___ Provided records ___
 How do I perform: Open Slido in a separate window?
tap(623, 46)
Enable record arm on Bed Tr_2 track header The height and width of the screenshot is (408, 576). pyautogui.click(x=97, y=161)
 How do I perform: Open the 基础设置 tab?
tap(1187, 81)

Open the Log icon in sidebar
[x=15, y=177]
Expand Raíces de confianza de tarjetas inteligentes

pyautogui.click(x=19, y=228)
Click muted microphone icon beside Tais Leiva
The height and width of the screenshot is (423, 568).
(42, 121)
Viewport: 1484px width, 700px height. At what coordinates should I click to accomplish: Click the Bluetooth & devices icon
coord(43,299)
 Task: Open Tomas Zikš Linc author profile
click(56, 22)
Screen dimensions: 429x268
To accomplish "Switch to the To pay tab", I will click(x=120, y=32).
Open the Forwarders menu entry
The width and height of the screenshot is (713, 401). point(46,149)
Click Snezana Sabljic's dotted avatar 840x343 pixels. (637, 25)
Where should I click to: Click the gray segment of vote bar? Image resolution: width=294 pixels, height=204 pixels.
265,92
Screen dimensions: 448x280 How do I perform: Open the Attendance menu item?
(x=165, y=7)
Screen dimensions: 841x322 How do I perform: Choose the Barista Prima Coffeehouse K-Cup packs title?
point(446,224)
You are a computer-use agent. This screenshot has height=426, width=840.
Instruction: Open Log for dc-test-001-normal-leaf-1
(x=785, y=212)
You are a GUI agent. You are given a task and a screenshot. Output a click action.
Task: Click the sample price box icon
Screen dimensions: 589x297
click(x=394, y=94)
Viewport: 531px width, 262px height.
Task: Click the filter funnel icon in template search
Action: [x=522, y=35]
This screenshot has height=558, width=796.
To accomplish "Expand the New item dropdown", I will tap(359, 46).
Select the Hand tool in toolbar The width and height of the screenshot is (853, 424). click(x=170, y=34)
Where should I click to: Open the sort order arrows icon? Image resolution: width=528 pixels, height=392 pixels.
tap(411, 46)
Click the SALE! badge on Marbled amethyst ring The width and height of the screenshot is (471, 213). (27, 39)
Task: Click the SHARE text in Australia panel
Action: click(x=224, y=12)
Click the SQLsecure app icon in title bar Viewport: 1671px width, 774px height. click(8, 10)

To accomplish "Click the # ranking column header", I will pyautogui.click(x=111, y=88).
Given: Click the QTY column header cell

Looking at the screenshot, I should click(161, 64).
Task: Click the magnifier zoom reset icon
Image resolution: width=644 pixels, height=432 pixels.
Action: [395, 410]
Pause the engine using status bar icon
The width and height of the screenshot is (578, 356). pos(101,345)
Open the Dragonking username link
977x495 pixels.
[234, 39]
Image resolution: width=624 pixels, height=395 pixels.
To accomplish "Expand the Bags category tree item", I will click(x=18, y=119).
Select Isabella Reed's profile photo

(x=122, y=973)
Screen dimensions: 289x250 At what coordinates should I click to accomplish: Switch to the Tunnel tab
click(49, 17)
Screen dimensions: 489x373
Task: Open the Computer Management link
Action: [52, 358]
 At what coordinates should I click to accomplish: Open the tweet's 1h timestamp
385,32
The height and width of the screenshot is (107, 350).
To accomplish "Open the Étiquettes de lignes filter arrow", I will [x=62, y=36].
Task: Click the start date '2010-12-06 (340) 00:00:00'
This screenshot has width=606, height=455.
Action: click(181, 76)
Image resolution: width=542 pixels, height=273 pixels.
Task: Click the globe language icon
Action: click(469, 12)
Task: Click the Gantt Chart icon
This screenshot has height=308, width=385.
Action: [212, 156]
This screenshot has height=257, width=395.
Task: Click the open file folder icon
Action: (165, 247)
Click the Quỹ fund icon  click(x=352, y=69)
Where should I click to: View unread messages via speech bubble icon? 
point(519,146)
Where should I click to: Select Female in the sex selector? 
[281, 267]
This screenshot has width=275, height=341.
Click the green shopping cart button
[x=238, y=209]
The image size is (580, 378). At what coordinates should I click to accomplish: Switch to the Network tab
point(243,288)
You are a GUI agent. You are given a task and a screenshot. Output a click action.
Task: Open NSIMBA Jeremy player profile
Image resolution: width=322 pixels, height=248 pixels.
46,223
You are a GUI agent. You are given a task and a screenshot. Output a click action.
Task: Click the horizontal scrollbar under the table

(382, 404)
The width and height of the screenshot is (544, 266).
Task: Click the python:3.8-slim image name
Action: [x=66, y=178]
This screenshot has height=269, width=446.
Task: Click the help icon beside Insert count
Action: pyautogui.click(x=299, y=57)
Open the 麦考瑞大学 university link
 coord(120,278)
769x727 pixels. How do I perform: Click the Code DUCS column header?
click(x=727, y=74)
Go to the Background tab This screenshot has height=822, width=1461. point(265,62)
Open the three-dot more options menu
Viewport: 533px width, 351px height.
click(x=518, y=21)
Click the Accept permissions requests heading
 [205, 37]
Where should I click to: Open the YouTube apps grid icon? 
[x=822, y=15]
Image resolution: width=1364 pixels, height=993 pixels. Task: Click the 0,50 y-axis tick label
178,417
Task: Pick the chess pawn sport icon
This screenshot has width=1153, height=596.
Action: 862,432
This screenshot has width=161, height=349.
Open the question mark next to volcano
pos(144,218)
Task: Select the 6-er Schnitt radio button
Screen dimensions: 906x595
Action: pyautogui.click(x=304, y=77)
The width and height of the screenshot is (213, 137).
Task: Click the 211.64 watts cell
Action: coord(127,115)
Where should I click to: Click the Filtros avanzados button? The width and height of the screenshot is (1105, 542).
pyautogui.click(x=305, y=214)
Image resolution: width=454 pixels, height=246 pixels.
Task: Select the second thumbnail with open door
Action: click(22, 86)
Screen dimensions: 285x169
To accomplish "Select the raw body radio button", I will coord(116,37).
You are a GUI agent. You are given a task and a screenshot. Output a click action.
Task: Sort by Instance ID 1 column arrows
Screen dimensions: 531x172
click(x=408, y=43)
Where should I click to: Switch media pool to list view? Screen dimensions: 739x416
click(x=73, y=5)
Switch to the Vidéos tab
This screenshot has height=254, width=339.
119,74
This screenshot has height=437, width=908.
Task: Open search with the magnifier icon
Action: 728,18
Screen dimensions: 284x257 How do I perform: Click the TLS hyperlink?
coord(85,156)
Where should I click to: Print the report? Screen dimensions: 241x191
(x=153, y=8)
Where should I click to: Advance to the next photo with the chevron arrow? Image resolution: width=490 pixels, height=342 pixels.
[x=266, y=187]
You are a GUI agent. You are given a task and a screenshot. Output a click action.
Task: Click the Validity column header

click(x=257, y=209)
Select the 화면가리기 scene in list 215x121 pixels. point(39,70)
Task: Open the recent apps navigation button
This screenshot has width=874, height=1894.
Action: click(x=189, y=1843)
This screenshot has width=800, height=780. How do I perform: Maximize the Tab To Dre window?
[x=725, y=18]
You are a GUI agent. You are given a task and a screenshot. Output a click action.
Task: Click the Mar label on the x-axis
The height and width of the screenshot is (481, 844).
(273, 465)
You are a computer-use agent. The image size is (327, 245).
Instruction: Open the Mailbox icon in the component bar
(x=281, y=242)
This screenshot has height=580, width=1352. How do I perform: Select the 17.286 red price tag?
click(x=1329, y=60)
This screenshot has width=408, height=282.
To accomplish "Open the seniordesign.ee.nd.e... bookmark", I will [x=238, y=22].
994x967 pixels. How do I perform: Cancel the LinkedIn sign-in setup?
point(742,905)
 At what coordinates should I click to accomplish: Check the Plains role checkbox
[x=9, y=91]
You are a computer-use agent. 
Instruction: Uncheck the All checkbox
___
What is needed here is an exact copy of all the records above.

 How do I perform: Open Slido in a separate window?
tap(623, 46)
Enable record arm on Bed Tr_2 track header The height and width of the screenshot is (408, 576). pyautogui.click(x=97, y=161)
 How do I perform: Open the 基础设置 tab?
tap(1187, 81)

Open the Log icon in sidebar
[x=15, y=177]
Expand Raíces de confianza de tarjetas inteligentes

pyautogui.click(x=19, y=228)
Click muted microphone icon beside Tais Leiva
The height and width of the screenshot is (423, 568).
(42, 121)
Viewport: 1484px width, 700px height. At what coordinates should I click to accomplish: Click the Bluetooth & devices icon
coord(43,299)
 Task: Open Tomas Zikš Linc author profile
click(56, 22)
Screen dimensions: 429x268
To accomplish "Switch to the To pay tab", I will click(x=120, y=32).
Open the Forwarders menu entry
The width and height of the screenshot is (713, 401). point(46,149)
Click Snezana Sabljic's dotted avatar 840x343 pixels. (637, 25)
Where should I click to: Click the gray segment of vote bar? Image resolution: width=294 pixels, height=204 pixels.
265,92
Screen dimensions: 448x280 How do I perform: Open the Attendance menu item?
(x=165, y=7)
Screen dimensions: 841x322 How do I perform: Choose the Barista Prima Coffeehouse K-Cup packs title?
point(446,224)
You are a computer-use agent. This screenshot has height=426, width=840.
Instruction: Open Log for dc-test-001-normal-leaf-1
(x=785, y=212)
You are a GUI agent. You are given a task and a screenshot. Output a click action.
Task: Click the sample price box icon
Screen dimensions: 589x297
click(x=394, y=94)
Viewport: 531px width, 262px height.
Task: Click the filter funnel icon in template search
Action: [x=522, y=35]
This screenshot has height=558, width=796.
To accomplish "Expand the New item dropdown", I will tap(359, 46).
Select the Hand tool in toolbar The width and height of the screenshot is (853, 424). click(x=170, y=34)
Where should I click to: Open the sort order arrows icon? Image resolution: width=528 pixels, height=392 pixels.
tap(411, 46)
Click the SALE! badge on Marbled amethyst ring The width and height of the screenshot is (471, 213). (27, 39)
Task: Click the SHARE text in Australia panel
Action: click(x=224, y=12)
Click the SQLsecure app icon in title bar Viewport: 1671px width, 774px height. click(8, 10)

To accomplish "Click the # ranking column header", I will pyautogui.click(x=111, y=88).
Given: Click the QTY column header cell

Looking at the screenshot, I should click(161, 64).
Task: Click the magnifier zoom reset icon
Image resolution: width=644 pixels, height=432 pixels.
Action: [395, 410]
Pause the engine using status bar icon
The width and height of the screenshot is (578, 356). pos(101,345)
Open the Dragonking username link
977x495 pixels.
[234, 39]
Image resolution: width=624 pixels, height=395 pixels.
To accomplish "Expand the Bags category tree item", I will click(x=18, y=119).
Select Isabella Reed's profile photo

(x=122, y=973)
Screen dimensions: 289x250 At what coordinates should I click to accomplish: Switch to the Tunnel tab
click(49, 17)
Screen dimensions: 489x373
Task: Open the Computer Management link
Action: [52, 358]
 At what coordinates should I click to accomplish: Open the tweet's 1h timestamp
385,32
The height and width of the screenshot is (107, 350).
To accomplish "Open the Étiquettes de lignes filter arrow", I will [x=62, y=36].
Task: Click the start date '2010-12-06 (340) 00:00:00'
This screenshot has width=606, height=455.
Action: click(181, 76)
Image resolution: width=542 pixels, height=273 pixels.
Task: Click the globe language icon
Action: click(469, 12)
Task: Click the Gantt Chart icon
This screenshot has height=308, width=385.
Action: [212, 156]
This screenshot has height=257, width=395.
Task: Click the open file folder icon
Action: (165, 247)
Click the Quỹ fund icon  click(x=352, y=69)
Where should I click to: View unread messages via speech bubble icon? 
point(519,146)
Where should I click to: Select Female in the sex selector? 
[281, 267]
This screenshot has width=275, height=341.
Click the green shopping cart button
[x=238, y=209]
The image size is (580, 378). At what coordinates should I click to accomplish: Switch to the Network tab
point(243,288)
You are a GUI agent. You are given a task and a screenshot. Output a click action.
Task: Open NSIMBA Jeremy player profile
Image resolution: width=322 pixels, height=248 pixels.
46,223
You are a GUI agent. You are given a task and a screenshot. Output a click action.
Task: Click the horizontal scrollbar under the table

(382, 404)
The width and height of the screenshot is (544, 266).
Task: Click the python:3.8-slim image name
Action: [x=66, y=178]
This screenshot has height=269, width=446.
Task: Click the help icon beside Insert count
Action: pyautogui.click(x=299, y=57)
Open the 麦考瑞大学 university link
 coord(120,278)
769x727 pixels. How do I perform: Click the Code DUCS column header?
click(x=727, y=74)
Go to the Background tab This screenshot has height=822, width=1461. point(265,62)
Open the three-dot more options menu
Viewport: 533px width, 351px height.
click(x=518, y=21)
Click the Accept permissions requests heading
 [205, 37]
Where should I click to: Open the YouTube apps grid icon? 
[x=822, y=15]
Image resolution: width=1364 pixels, height=993 pixels. Task: Click the 0,50 y-axis tick label
178,417
Task: Pick the chess pawn sport icon
This screenshot has width=1153, height=596.
Action: 862,432
This screenshot has width=161, height=349.
Open the question mark next to volcano
pos(144,218)
Task: Select the 6-er Schnitt radio button
Screen dimensions: 906x595
Action: pyautogui.click(x=304, y=77)
The width and height of the screenshot is (213, 137).
Task: Click the 211.64 watts cell
Action: coord(127,115)
Where should I click to: Click the Filtros avanzados button? The width and height of the screenshot is (1105, 542).
pyautogui.click(x=305, y=214)
Image resolution: width=454 pixels, height=246 pixels.
Task: Select the second thumbnail with open door
Action: click(22, 86)
Screen dimensions: 285x169
To accomplish "Select the raw body radio button", I will coord(116,37).
You are a GUI agent. You are given a task and a screenshot. Output a click action.
Task: Sort by Instance ID 1 column arrows
Screen dimensions: 531x172
click(x=408, y=43)
Where should I click to: Switch media pool to list view? Screen dimensions: 739x416
click(x=73, y=5)
Switch to the Vidéos tab
This screenshot has height=254, width=339.
119,74
This screenshot has height=437, width=908.
Task: Open search with the magnifier icon
Action: 728,18
Screen dimensions: 284x257 How do I perform: Click the TLS hyperlink?
coord(85,156)
Where should I click to: Print the report? Screen dimensions: 241x191
(x=153, y=8)
Where should I click to: Advance to the next photo with the chevron arrow? Image resolution: width=490 pixels, height=342 pixels.
[x=266, y=187]
You are a GUI agent. You are given a task and a screenshot. Output a click action.
Task: Click the Validity column header

click(x=257, y=209)
Select the 화면가리기 scene in list 215x121 pixels. point(39,70)
Task: Open the recent apps navigation button
This screenshot has width=874, height=1894.
Action: click(x=189, y=1843)
This screenshot has width=800, height=780. How do I perform: Maximize the Tab To Dre window?
[x=725, y=18]
You are a GUI agent. You are given a task and a screenshot. Output a click action.
Task: Click the Mar label on the x-axis
The height and width of the screenshot is (481, 844).
(273, 465)
You are a computer-use agent. The image size is (327, 245).
Instruction: Open the Mailbox icon in the component bar
(x=281, y=242)
This screenshot has height=580, width=1352. How do I perform: Select the 17.286 red price tag?
click(x=1329, y=60)
This screenshot has width=408, height=282.
To accomplish "Open the seniordesign.ee.nd.e... bookmark", I will [x=238, y=22].
994x967 pixels. How do I perform: Cancel the LinkedIn sign-in setup?
point(742,905)
 At what coordinates should I click to accomplish: Check the Plains role checkbox
[x=9, y=91]
You are a computer-use agent. 
Instruction: Uncheck the All checkbox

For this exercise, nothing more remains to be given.